Head coach Lionel Scaloni confirmed on Friday that the 39-year-old will begin on the bench against Jordan, a rare sight in a World Cup where Messi has been Argentina’s entire attacking output so far.
He has scored all five of Argentina’s goals at this tournament. Two of them came against Austria, the brace that pushed him to 18 World Cup goals and out on his own as the competition’s all-time leading scorer. He walks into every match as the favorite for the Golden Boot, with France’s Kylian Mbappé and Ousmane Dembélé lurking just behind him in the charts.
Yet Argentina can afford to breathe. They have already wrapped up top spot in Group J, with a 3-0 win over Algeria followed by a controlled 2-0 victory against Austria. Six points, five goals scored, none conceded. Job done early, and that changes everything.
It gives Scaloni the luxury managers crave in tournament football: rotation without risk. He made clear that Messi is not carrying a fresh injury, even if the captain arrived at the World Cup nursing “muscle fatigue” in his left hamstring from Inter Miami’s MLS match on May 24.
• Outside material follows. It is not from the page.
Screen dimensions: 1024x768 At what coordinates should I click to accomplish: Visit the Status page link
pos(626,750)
So this is not a medical emergency. It is a calculated pause.
Messi is still expected to feature in the second half, a cameo to keep the rhythm, sharpen the touches, and avoid the scenario that most worries elite players at this stage — going too long without a competitive minute. If he sat out entirely, he would go 11 days between matches before Argentina’s Round of 32 tie on July 3, when they will face either Cape Verde, Uruguay or Spain.
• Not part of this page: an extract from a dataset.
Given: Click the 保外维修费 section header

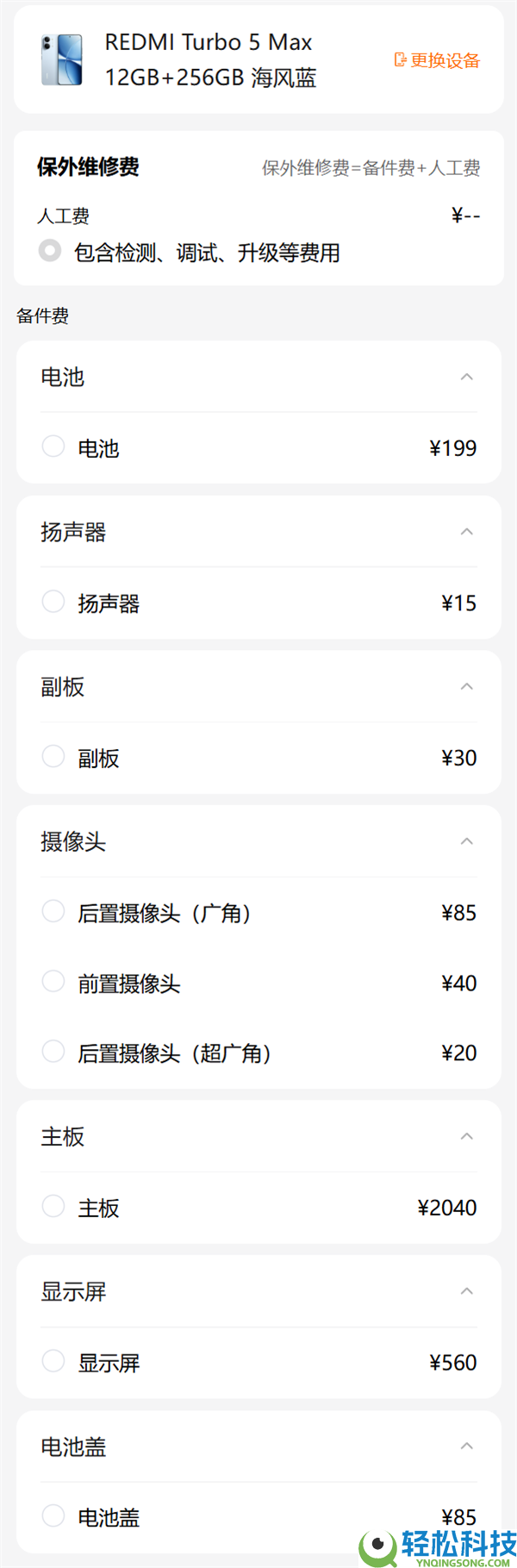Looking at the screenshot, I should [x=90, y=168].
Scaloni, speaking to reporters, chose his words carefully but directly when answering a question from 91-year-old journalist Enrique Macaya Márquez, covering his 18th World Cup. He confirmed Messi’s place on the bench, stressed the sincerity of his answer, and then shut the door on any further tactical revelations. The full lineup is decided, he said, but will be made public on matchday.
That leaves room for fresh faces to step into the light. Among those who could benefit are 21-year-old Nico Paz and 30-year-old Giovani Lo Celso, both short on minutes so far in this World Cup. For them, Jordan offers a rare and valuable stage: a chance to convince Scaloni they can be trusted when the stakes rise again in the knockout rounds.
On the other side, Jordan arrive with nothing left to play for but pride. Two defeats — 3-1 to Austria and 2-1 to Algeria — have already sealed their exit from the tournament. Their role now is spoiler, the team that might disrupt Argentina’s perfect start or at least make them work harder than expected for a clean sweep of the group.
Argentina, though, have made their intentions clear. Left-back Nicolás Tagliafico has spoken of the squad’s determination to finish group play undefeated. Rotation does not mean relaxation. Not for a team that has built its recent success on intensity and standards that do not dip, regardless of opponent.
So Messi will wait, tracksuit on, boots laced, watching from the bench as others carry the early burden. At some point in the second half, the number will go up on the board, the noise will rise, and the World Cup’s greatest goal scorer will step back into the spotlight.
Argentina’s group is already won. The real question now is whether this carefully managed pause leaves Messi even sharper when the knockout phase begins.